__Required work__: Please return the lines below verbatim, beginning at the one that has "Where should I" and stopping after the one that has "Add a 抽屉 drawer", and add no other lines.

__The data__:
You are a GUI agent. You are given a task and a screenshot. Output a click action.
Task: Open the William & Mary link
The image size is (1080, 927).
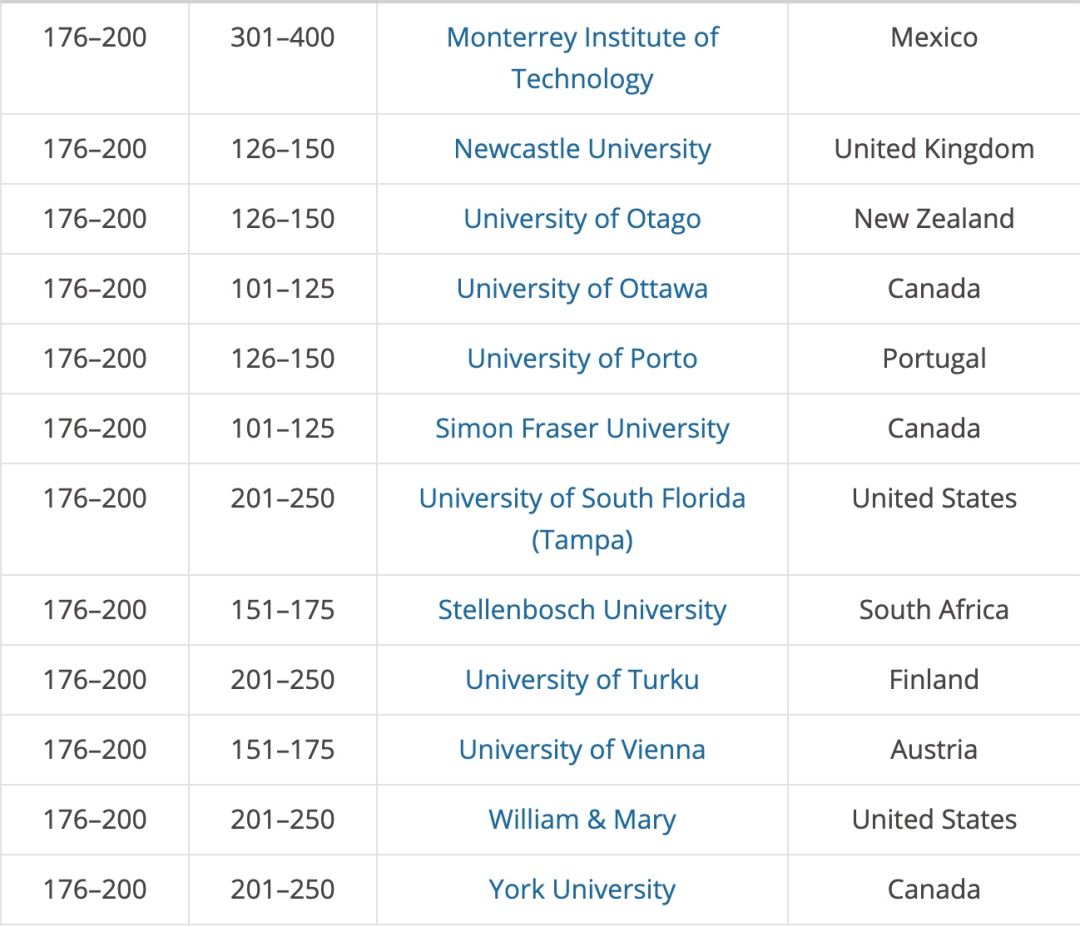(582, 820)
---
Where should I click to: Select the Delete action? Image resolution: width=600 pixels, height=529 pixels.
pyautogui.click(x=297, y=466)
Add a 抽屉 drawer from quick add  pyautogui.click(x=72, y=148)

__The answer__:
Where should I click to: Select the Delete action? Image resolution: width=600 pixels, height=529 pixels.
pyautogui.click(x=297, y=466)
Add a 抽屉 drawer from quick add  pyautogui.click(x=72, y=148)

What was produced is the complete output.